Material provided START

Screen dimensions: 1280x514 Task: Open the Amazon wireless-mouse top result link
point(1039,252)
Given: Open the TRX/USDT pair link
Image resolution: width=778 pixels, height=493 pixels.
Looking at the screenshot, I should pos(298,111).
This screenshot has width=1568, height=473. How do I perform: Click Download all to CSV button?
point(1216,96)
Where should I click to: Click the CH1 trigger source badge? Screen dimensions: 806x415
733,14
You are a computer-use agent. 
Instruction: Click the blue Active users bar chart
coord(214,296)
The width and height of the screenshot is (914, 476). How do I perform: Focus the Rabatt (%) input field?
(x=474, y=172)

Material provided END
Material provided START

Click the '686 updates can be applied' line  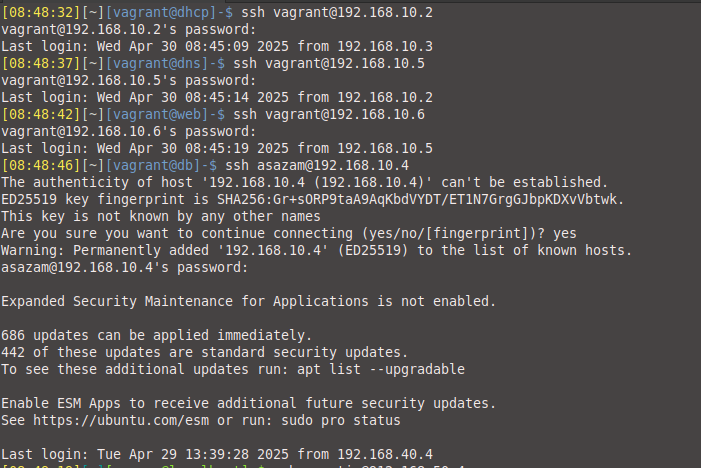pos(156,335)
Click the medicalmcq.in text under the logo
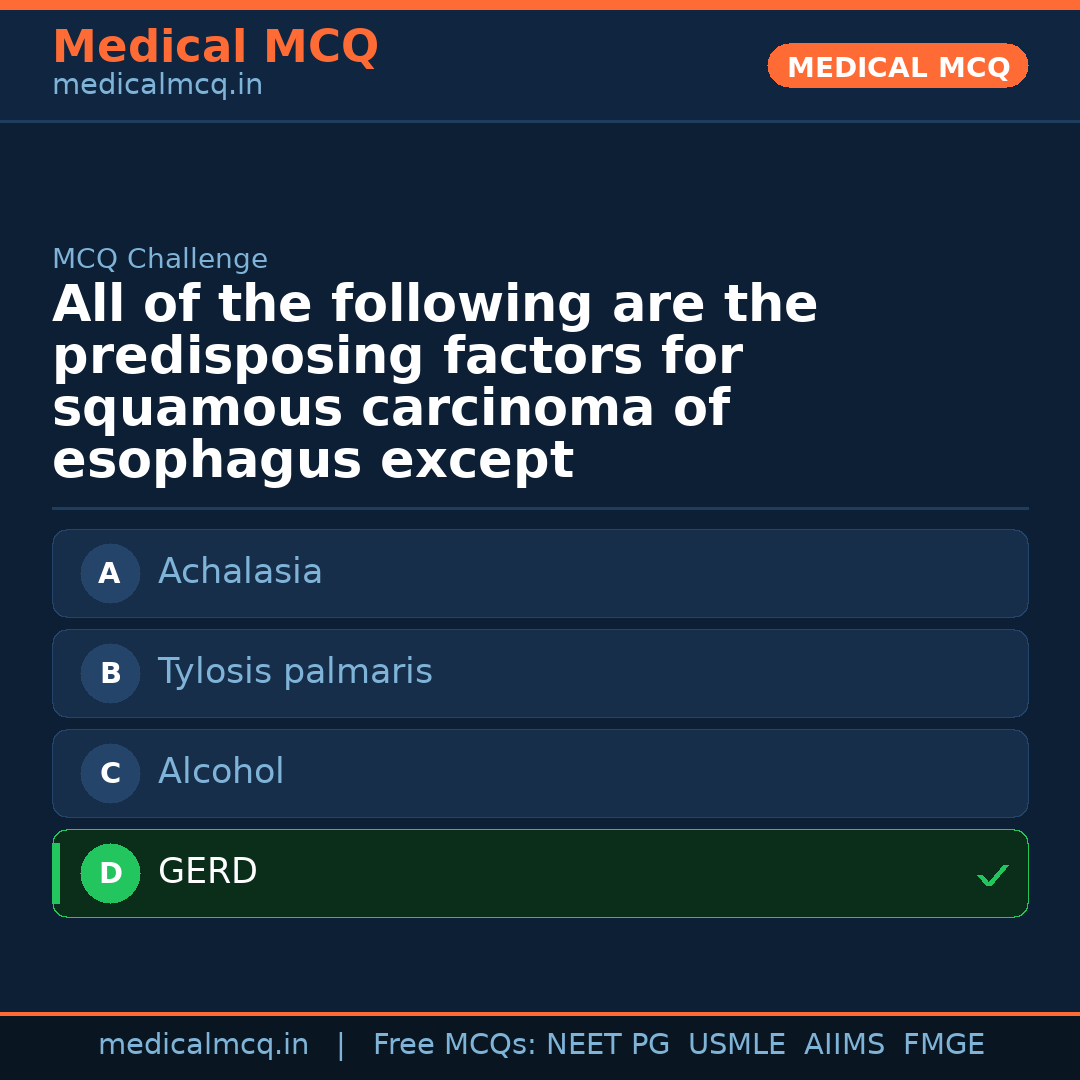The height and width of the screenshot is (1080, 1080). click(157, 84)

Material provided END
Material provided START

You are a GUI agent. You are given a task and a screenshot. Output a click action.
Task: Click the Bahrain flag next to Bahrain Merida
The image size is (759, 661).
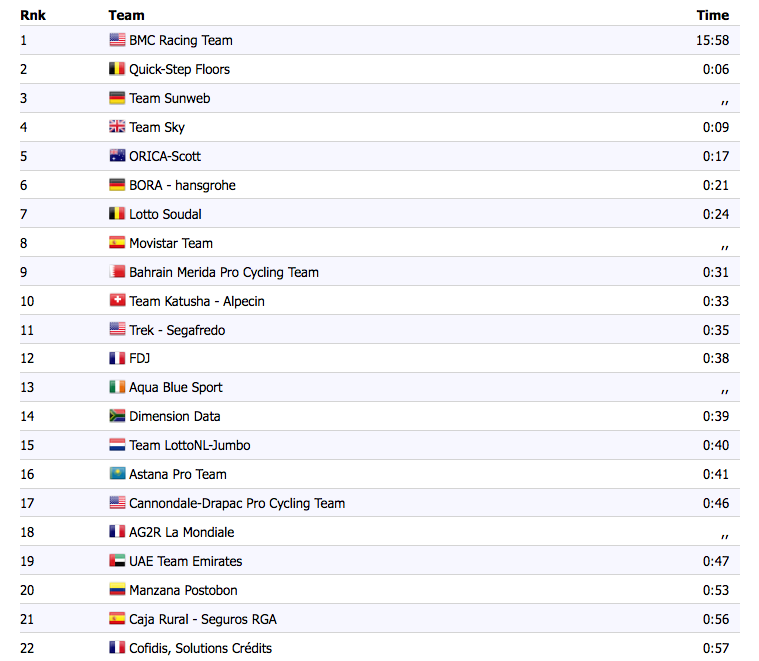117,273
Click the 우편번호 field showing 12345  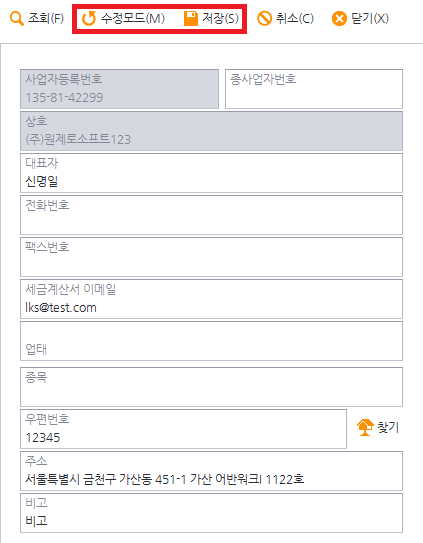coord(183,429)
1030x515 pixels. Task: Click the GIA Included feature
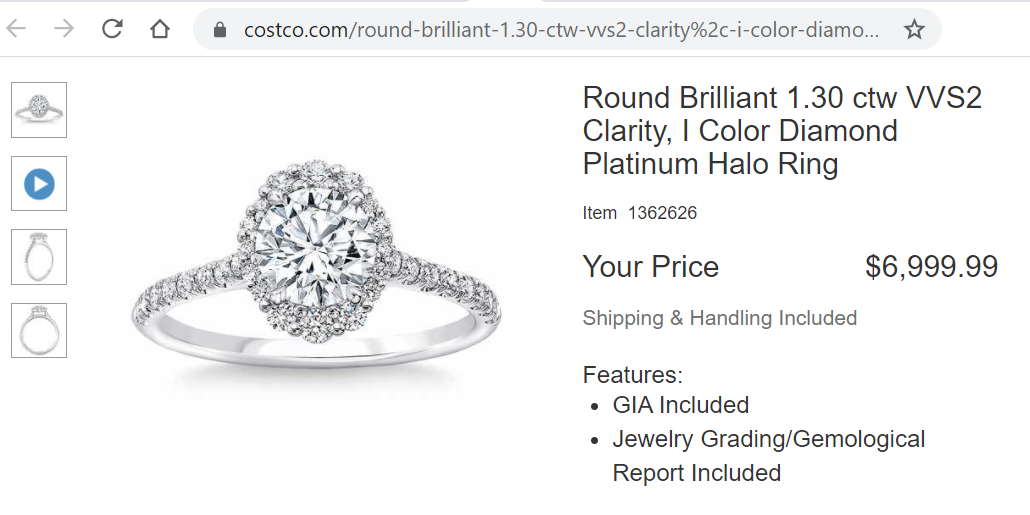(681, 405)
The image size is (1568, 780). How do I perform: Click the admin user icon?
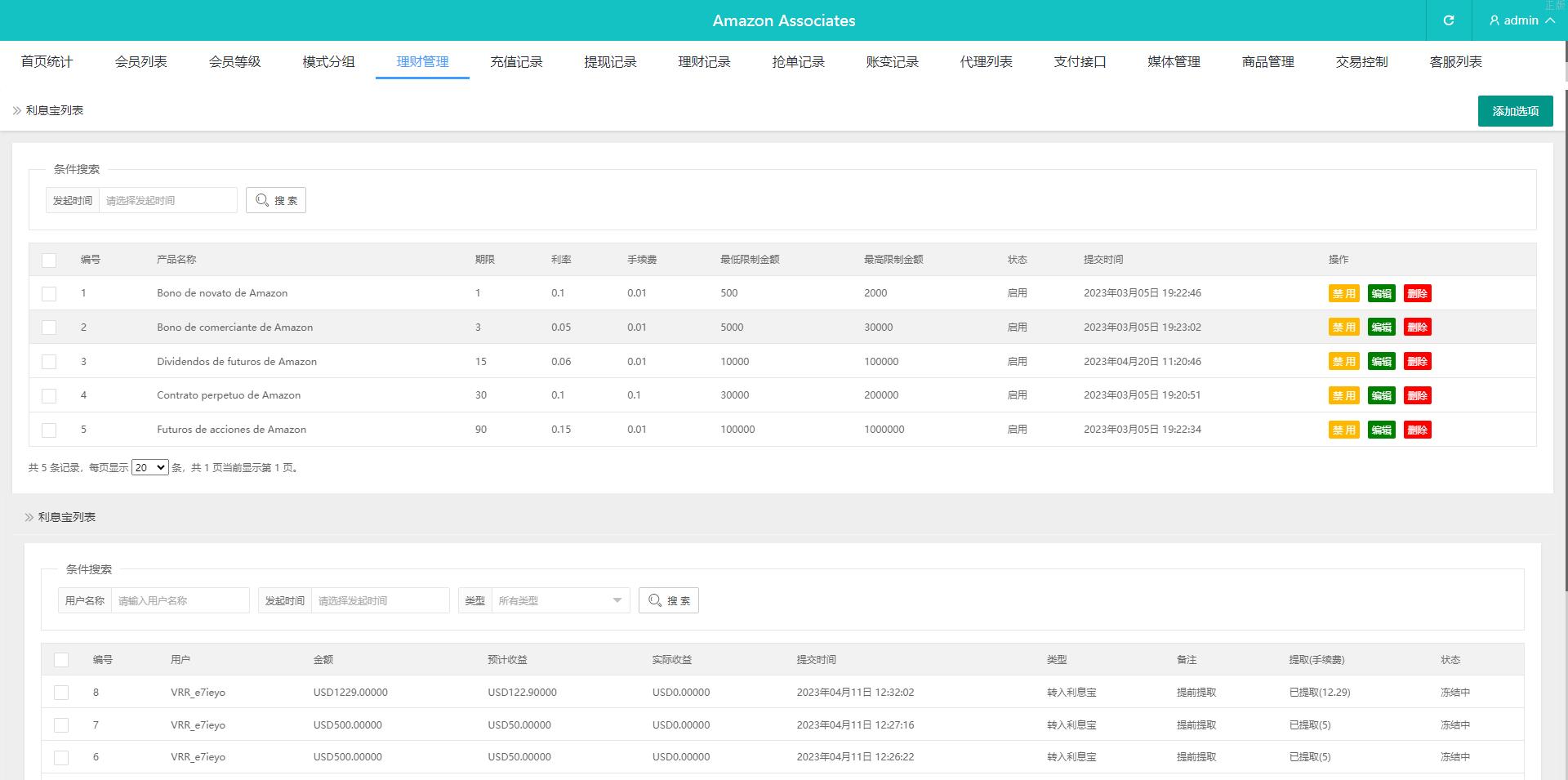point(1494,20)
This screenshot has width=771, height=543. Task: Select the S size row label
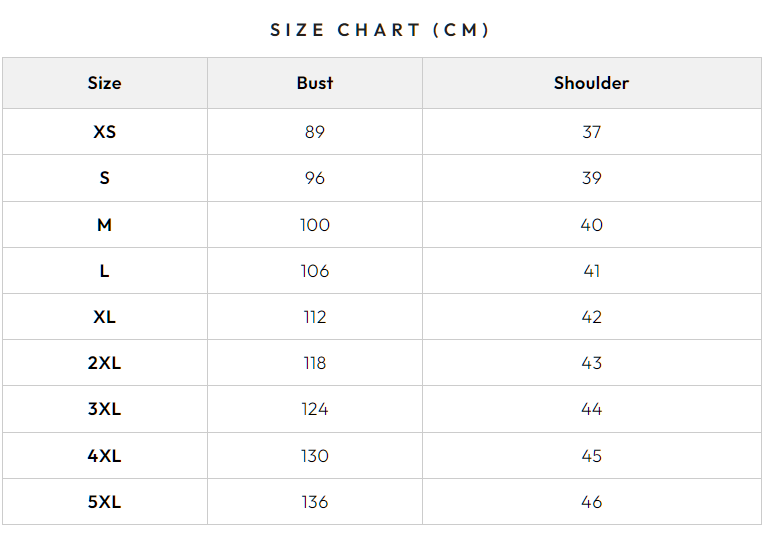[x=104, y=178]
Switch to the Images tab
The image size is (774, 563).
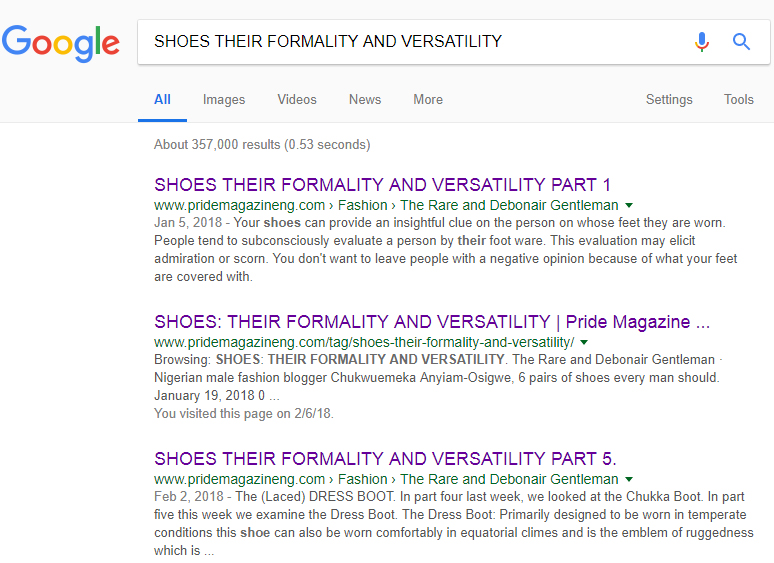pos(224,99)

Material provided END

What to work on: Only lines holding the word "agent" are wanted here; copy each from the listing.

Expected answer:
You are a computer-use agent. 
You are a GUI agent. You are given a task and a screenshot. Output a click action.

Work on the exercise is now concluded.